Vorliegender Text –
'''

Rot sickert durchs Leben
Aus dem Schatten heraus: Brita Steinwendtners Romandebüt

Ein bekanntes Bild: Das Leben im Schatten großer Berggipfel ist hart, Bauern und Sennen finden dort über Generationen hinweg nur ein karges Auskommen, und die Schatthof-Bäuerin arbeitet sich buchstäblich zu Tode. Ihr kranker Mann aber muss am Ende hilflos zusehen, wie der Hof von einer alternativen Wohngemeinschaft übernommen wird, die es - ganz im Trend der Zeit - auf die Produktion von Schafswolle und -käse abgesehen hat. Ein moderner Ganghofer also?

Brita Steinwendtners erster Roman erinnert zuweilen tatsächlich an kritische Heimatliteratur, aber dieses griffige Etikett wird dem Buch kaum gerecht. Denn wenn die Autorin auch realistisch den rauen Alltag in dem kleinen Tal schildert, so erschöpft sie sich dennoch nicht in heimatkundlichen Betrachtungen. Ihr erzählerischer Gang durch das enge Tal wird vielmehr zu einer eindringlichen Beschreibung verschiedener Lebenslinien, die nebeneinander herlaufen, sich kreuzen und zu komplizierten Knoten verschlingen.

Die ehemalige Sennerin Franziska lebt im "Narrenturm", weil sie über der Erinnerung an die systematische Ermordung von Geisteskranken unter Hitler ihren Verstand verloren hat. Im Irrenhaus aber arbeitet auch Theresa aus Sachsen, einst eine gefeierte Sportlerin, die auf abenteuerliche Weise dem sozialistischen Regime entflohen ist und nun erfährt, wie schwer sich auf dieser einen Heldentat ein neues Leben aufbauen lässt. Der berühmte Literaturprofessor schließlich kehrt in das Tal seiner Kindheit zurück, weil ihn die Frage nach der Schuld seiner Eltern nicht loslässt, die den neunjährigen Knaben auf eine nationalsozialistische Eliteschule geschickt hatten.

"Jeder hat eine Geschichte", lautet das Programm der Erzählerin, das individuelle Schicksale untrennbar mit der großen Weltgeschichte verquickt. Bis in die Abgeschiedenheit der österreichischen Berge zieht sich eine Spur von Flucht, Verfolgung und Tod, denn Gewalt kennt keine landschaftlichen Schranken. Dabei macht es für die Verfasserin am Ende keinen Unterschied, ob es sich um Bauern-, Konfessions- und Eroberungskriege vergangener Jahrhunderte handelt oder um die Vernichtungs- und Rassenkriege der jüngsten Geschichte. Unrecht bleibt Unrecht, ganz gleich, welche Parole die Täter auf ihre Fahnen geschrieben haben.

'''

[Auszüge aus einem Datensatz]
'''

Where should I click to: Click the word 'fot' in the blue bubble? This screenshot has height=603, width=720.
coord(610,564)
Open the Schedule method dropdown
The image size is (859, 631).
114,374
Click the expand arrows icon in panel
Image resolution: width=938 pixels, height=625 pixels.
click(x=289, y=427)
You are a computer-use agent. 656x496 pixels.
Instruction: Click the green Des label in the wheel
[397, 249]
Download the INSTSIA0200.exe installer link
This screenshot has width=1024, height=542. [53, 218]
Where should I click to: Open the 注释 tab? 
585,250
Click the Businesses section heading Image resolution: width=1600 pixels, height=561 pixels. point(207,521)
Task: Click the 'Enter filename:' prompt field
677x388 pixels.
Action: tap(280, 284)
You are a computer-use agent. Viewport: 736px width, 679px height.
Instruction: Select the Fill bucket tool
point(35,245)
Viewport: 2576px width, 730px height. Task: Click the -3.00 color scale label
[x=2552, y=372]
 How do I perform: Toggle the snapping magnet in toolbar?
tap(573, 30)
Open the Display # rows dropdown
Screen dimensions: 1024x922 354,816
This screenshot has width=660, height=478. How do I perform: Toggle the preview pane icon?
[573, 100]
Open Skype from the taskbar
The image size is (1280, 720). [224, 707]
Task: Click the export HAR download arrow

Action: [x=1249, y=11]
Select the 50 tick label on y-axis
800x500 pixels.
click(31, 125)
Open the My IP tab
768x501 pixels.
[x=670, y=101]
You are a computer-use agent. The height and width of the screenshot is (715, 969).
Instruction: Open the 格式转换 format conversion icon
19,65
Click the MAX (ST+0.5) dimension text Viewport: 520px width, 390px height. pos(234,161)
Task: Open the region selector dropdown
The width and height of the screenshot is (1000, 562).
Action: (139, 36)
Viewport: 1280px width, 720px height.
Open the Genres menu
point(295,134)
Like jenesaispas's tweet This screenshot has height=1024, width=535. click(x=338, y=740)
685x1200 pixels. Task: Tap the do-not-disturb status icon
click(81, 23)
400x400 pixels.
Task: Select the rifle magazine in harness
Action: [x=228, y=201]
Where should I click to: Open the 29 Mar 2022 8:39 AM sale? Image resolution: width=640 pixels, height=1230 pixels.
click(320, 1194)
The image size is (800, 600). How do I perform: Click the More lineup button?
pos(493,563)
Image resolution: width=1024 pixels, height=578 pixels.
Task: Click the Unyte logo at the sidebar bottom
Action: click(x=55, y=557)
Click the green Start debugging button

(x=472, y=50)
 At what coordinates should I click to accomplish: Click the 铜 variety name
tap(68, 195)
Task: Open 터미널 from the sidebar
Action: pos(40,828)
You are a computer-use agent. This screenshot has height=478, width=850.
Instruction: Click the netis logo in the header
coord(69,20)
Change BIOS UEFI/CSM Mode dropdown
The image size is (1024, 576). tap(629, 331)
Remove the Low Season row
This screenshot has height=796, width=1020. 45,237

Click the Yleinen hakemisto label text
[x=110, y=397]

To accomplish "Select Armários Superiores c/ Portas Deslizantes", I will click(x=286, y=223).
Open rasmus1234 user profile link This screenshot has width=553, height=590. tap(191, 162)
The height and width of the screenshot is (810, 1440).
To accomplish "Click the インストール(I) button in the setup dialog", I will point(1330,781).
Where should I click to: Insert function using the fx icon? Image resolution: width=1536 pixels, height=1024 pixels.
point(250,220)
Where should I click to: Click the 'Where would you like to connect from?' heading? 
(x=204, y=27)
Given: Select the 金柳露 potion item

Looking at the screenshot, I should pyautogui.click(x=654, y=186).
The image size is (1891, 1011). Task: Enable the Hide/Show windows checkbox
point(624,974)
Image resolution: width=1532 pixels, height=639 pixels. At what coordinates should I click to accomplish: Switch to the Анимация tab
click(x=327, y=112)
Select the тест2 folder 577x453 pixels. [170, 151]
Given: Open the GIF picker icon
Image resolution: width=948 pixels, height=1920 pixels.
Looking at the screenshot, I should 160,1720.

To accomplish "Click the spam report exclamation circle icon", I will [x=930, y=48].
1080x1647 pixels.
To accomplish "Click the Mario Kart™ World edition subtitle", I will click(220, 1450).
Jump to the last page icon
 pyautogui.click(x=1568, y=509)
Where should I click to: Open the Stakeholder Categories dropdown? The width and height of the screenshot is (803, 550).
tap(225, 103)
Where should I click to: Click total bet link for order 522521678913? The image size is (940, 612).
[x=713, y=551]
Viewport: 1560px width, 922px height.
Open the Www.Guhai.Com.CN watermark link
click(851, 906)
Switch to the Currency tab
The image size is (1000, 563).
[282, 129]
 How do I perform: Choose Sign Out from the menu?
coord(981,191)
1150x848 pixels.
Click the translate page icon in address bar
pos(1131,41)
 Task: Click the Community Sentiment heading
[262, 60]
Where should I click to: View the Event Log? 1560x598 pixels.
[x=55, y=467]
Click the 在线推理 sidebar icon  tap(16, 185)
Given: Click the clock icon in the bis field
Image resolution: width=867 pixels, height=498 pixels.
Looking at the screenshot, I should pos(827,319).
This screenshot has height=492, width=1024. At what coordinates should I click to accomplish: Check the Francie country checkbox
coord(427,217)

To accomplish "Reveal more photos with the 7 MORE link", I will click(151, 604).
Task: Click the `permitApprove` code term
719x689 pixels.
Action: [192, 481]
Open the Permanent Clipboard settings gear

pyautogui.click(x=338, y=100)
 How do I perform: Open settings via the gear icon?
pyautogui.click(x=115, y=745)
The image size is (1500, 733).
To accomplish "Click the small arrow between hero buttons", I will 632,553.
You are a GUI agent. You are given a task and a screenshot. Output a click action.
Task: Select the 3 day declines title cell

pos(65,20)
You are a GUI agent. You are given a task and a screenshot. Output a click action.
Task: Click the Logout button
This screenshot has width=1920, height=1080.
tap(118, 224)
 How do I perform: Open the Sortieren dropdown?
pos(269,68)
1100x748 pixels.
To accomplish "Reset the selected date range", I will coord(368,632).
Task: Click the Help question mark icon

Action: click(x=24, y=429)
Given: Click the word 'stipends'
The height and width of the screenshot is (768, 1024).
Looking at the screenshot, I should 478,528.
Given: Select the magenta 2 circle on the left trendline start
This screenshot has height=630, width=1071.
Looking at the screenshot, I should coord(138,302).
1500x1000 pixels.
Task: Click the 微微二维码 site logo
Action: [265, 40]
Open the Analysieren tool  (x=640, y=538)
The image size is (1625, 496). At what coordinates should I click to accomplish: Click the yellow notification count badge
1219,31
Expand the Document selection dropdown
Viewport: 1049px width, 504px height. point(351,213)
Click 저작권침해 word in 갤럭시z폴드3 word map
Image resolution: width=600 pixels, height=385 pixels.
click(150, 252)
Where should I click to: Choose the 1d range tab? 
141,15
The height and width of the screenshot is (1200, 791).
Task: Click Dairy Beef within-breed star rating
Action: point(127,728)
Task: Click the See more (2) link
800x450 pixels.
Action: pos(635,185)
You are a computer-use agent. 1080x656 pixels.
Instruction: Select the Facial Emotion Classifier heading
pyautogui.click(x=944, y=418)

'''

Aufgabenstellung –
A. Zählen Sie alle Arten von Kriegen auf, die der Text über Brita Steinwendtners Romandebüt im Absatz „"Jeder hat eine Geschichte"“ nennt.
B. Geben Sie den Absatz des Textes über Brita Steinwendtners Romandebüt, der mit „Die ehemalige Sennerin Franziska“ beginnt, als kurze Liste der drei Figuren wieder.

Lösungen –
A. Bauernkriege, Konfessionskriege, Eroberungskriege, Vernichtungskriege, Rassenkriege

B.
- Franziska, ehemalige Sennerin: lebt im „Narrenturm“, weil sie über der Erinnerung an die systematische Ermordung von Geisteskranken unter Hitler den Verstand verloren hat.
- Theresa aus Sachsen: arbeitet im Irrenhaus, war einst eine gefeierte Sportlerin und ist auf abenteuerliche Weise dem sozialistischen Regime entflohen. Nun erfährt sie, wie schwer sich auf dieser einen Heldentat ein neues Leben aufbauen lässt.
- Berühmter Literaturprofessor: kehrt in das Tal seiner Kindheit zurück, weil ihn die Frage nach der Schuld seiner Eltern nicht loslässt. Sie hatten ihn mit neun Jahren auf eine nationalsozialistische Eliteschule geschickt.